When talking to more seasoned AI practitioners about the resurgence of AI and machine learning you may commonly hear, “But this technology has been around for years now!”
The origins of many of the scaled machine learning techniques in vogue today can be traced all the way back to the advent of computing in the late forties.
Breakthroughs in scaling Artificial Neural Networks (ANNs) have led to a resurgence of interest and much wider application of these techniques, now better known as Deep Learning.
So, what other technologies are primed for a resurgence?
How about Evolutionary Algorithms?
Like ANNs, Evolutionary Algorithms (EAs) are techniques inspired by models of biological intelligence, applied to real-world problem solving. In the case of EAs, the approach is population-based.
Here’s how it works: A model of the desired outcome is used for producing candidate solutions otherwise known as genes. For example, let’s say we are given ten numbers and the task is to order them from smallest to largest.
The model for the desired outcome is a list of size ten that includes all ten numbers. In other words, as long as we have a full list of ten numbers, in any particular order they may be, we have a candidate.
The system then generates a population of such candidates, all of which comply with the model, but that differ with one another. To generate this population, the easiest thing to do is to throw dice, and generate the candidates randomly (step 1).
It is likely that none of the candidates generated in the first go round are our solution, because none are ordered from smallest to largest. However, some are closer to the solution than the others. In other words, some seem to be more ordered.
One way to measure how “ordered” the lists are with respect to one another is to go through each list and count how many times we run into a number that is not greater than the prior number. This method of measuring the relative distance of the candidates from the solution is called a fitness function, and it helps the system rank order the candidates in the population based on “fittest” to “least fit” to be the solution (step 2).
The most famous type of EAs are Genetic Algorithms (GAs), first introduced by John Holland in the late seventies. He introduced the notion of directing the random generation of candidates so as to give the fitter candidates from a preceding population a larger role in the generation of new candidates. In our example above, for instance, rather than generating a new candidate completely randomly all the time, we would occasionally take one of the fitter lists and make a minor change to it — like swapping two of the numbers at random. This is known as the mutation operator, and it could go both ways. If we are lucky, and the system randomly picks two numbers to swap that were in the wrong order then the resulting “offspring” candidate will have a better fitness.
Like in nature, however, most mutations are not beneficial. But mutations are quite useful, because in the rare occasions when they do improve a candidate’s fitness, they can result in new global optimums. They can also help diversify the population of the fittest candidates while maintaining most of the traits.
Another reproductive operation popularized by Holland is the crossover. For this one, two “parent” candidates are selected, from the fitter candidates in the population, and they are merged into at least two offspring — the idea being that at least one of the two would turn out to be fitter than the parents (step three). In our example, we would pick, say, the first and third lists as parents, we would then pick a few numbers from one of the parents and copy them into the offspring, and to complete the offspring’s list we would take the remaining numbers in the order they appear in the second parent.
The first thing that struck me, and I suspect many other practitioners, as fascinating about evolutionary algorithms, is the fact that they often work, and sometimes produce unexpected results — a delight that seems to be the hallmark of AI systems. Like ANNs, these simplified simulations seem to prove out our models of how nature operates, and, I think, this was the main impetus and drive behind the initial adoption of these methods.
Like ANNs, the use of EAs hit a slump once people realized that they do not scale as easily to solve large real-world problems, and simpler methods such as Support Vector Machines, prevailed.

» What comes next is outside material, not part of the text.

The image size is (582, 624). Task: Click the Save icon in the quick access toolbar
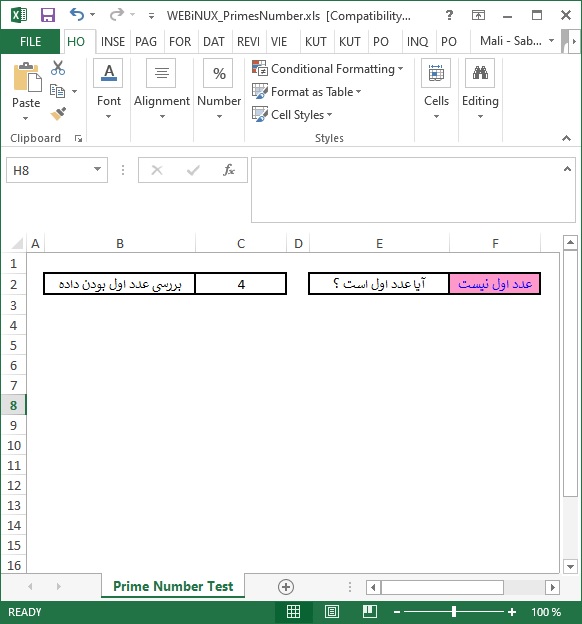point(48,16)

Scaling a Machine Learning algorithm requires the ability to run the algorithm on many machines/processors, but that is not the only requirement: the algorithm should be able to actually make productive use of the distributed processing capacity. An evolutionary algorithm is “embarrassingly parallelizable.” After all, an evolutionary system is comprised of a population of individual candidates which can each be validated independently.
John Koza, a student of Holland’s, was one of the first to exploit the parallelizability of EAs in order to scale his system. He used a cluster of 1000 CPUs to run EAs for automatic circuit design. His system was able to reinvent 15 logic circuits patented between 1917 and 2001, and 9 which may well be patentable (including algorithms for quantum computing).

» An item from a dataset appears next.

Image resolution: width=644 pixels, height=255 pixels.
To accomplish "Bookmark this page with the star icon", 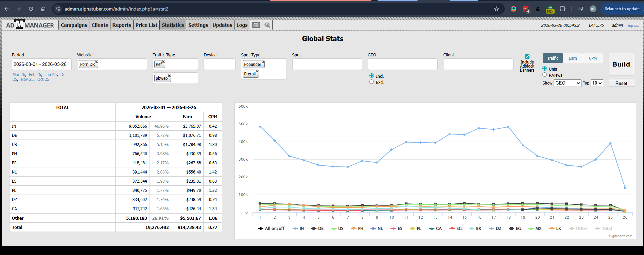I will pos(497,9).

In his 2003 book, Milestones in Computer Science and Information Technology, Edwin D. Reilly noted that “Genetic programming holds the greatest promise for eventual development of a computer that can pass the Turing test. And this would be the very way that Turing himself envisioned that it might happen.” In fact, Koza inspired an annual competition, called the Humies, for Human-Competitive Results Produced by EAs.
So are EAs primed for resurgence now? It is quite possible that, by virtue of their distributability, EAs emerge as the next big thing in AI, allowing us to tackle more ambitious problems.